Like most things in life, there is a catch to the s-corporation structure. Actually, there are several exceptions and limitations that come into play that may disqualify a business from being structured as an s-corporation or make the structure less favorable. First, an s-corporation cannot have more than 100 shareholders. Thus, this structure is not available for larger corporations. Second, entities cannot be shareholders of an s-corporation. Thus, an s-corporation cannot seek funding from most traditional private equity sources. Third, s-corporations can only have one class of stock and all distributions must be allocated based on a shareholder’s respective percentage of ownership. In LLCs and partnerships, distributions can be adjusted however the members may agree, but this flexibility is not available with s-corporations. 
One More Catch: Reasonable Wage
Finally, there is one more major limitation that comes into play with s-corporations. Shareholders that work for an s-corporation must (1) be hired on as W-2 employees of the company and (2) receive “reasonable wages.” At first glance, this requirement may not seem that important, but it can be a game changer and make the s-corporation structure less favorable for shareholders from a tax perspective. How? It all depends on the shareholder’s “reasonable wage.” 
To start, the tax impact of W-2 wages on a shareholder/company structured as an s-corporation is similar to the tax burden on a member of an LLC as discussed above, so paying a shareholder W-2 wages does not present a tax advantage for the shareholder. However, if the shareholder’s reasonable wage when compared to its portion of the company’s total earnings is low, the shareholder will benefit from the s-corporation structure because it will avoid paying self-employment tax on all earnings that are not wages. However, there are situations where the shareholder’s reasonable wage is so high that it leaves the corporation with little to no excess earnings with which to distribute to the shareholder at the ordinary income rate. In such a situation, the s-corporation structure does not help the shareholder because the shareholder is not able to take advantage of the no-self-employment-tax feature available for s-corporation distributions.  

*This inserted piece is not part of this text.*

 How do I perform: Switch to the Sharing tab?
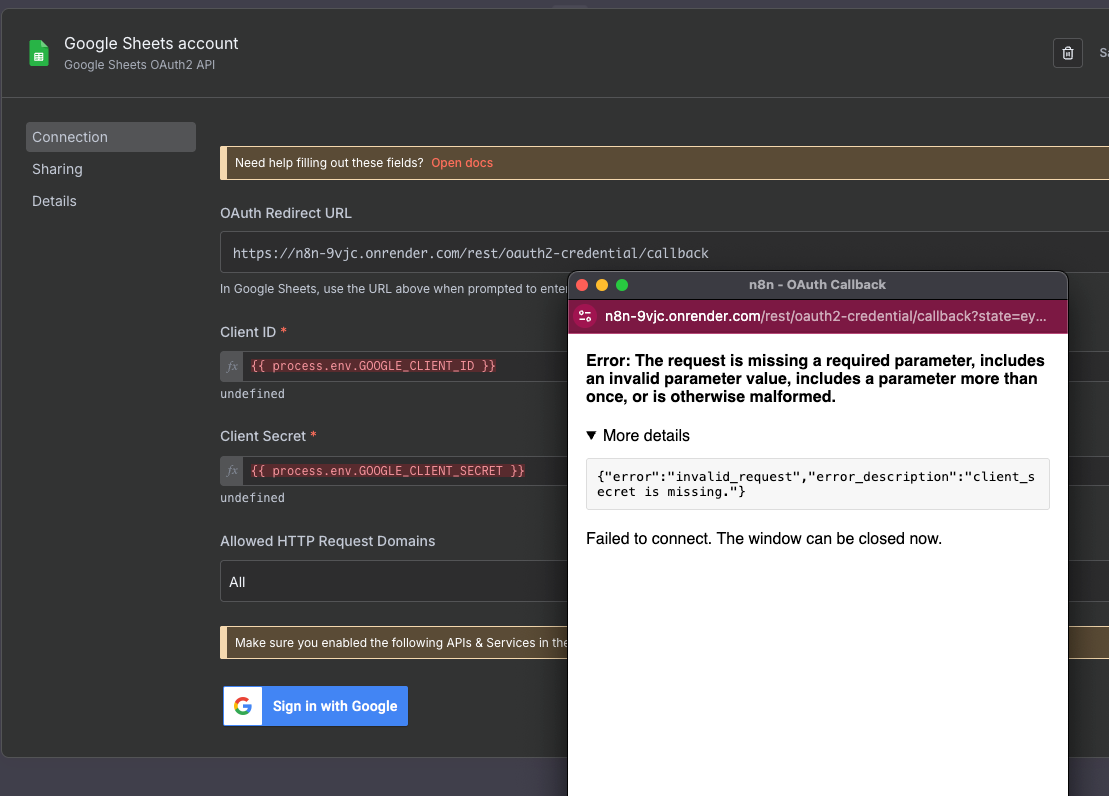57,169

Determining what is a “reasonable wage” is as much an art as it is a science; the IRS doesn’t provide a lot of guidance on the term. As a general rule, industry standard wages for a particular position is a good place to start (i.e., what would it cost to hire someone that is not a shareholder to fill the position?). However, prior to setting the wage for a shareholder of an s-corporation, an accountant or tax attorney must be consulted in order to ensure the wage can properly be classified as “reasonable.” 
Conclusion
The s-corporation can be an excellent structure for owners of small businesses and startups that are looking to reduce their tax liability. However, not all businesses are able to comply with the s-corporation mandates and requirements. Furthermore, the s-corporation structure may simply not make sense where a shareholder works for the company and that shareholder’s “reasonable wage” is such that there are little to no excess earnings available for distribution to the shareholder. Given the complexities associated with this structure, prior to electing to be taxed as an s-corporation, business owners should consult a trusted accountant or attorney in order to determine whether this structure is the right option for the business. Although this topic is somewhat complicated, the tax savings for some business owners can be significant and, therefore, it is worth taking the time to determine if it is the right structure for you and your business.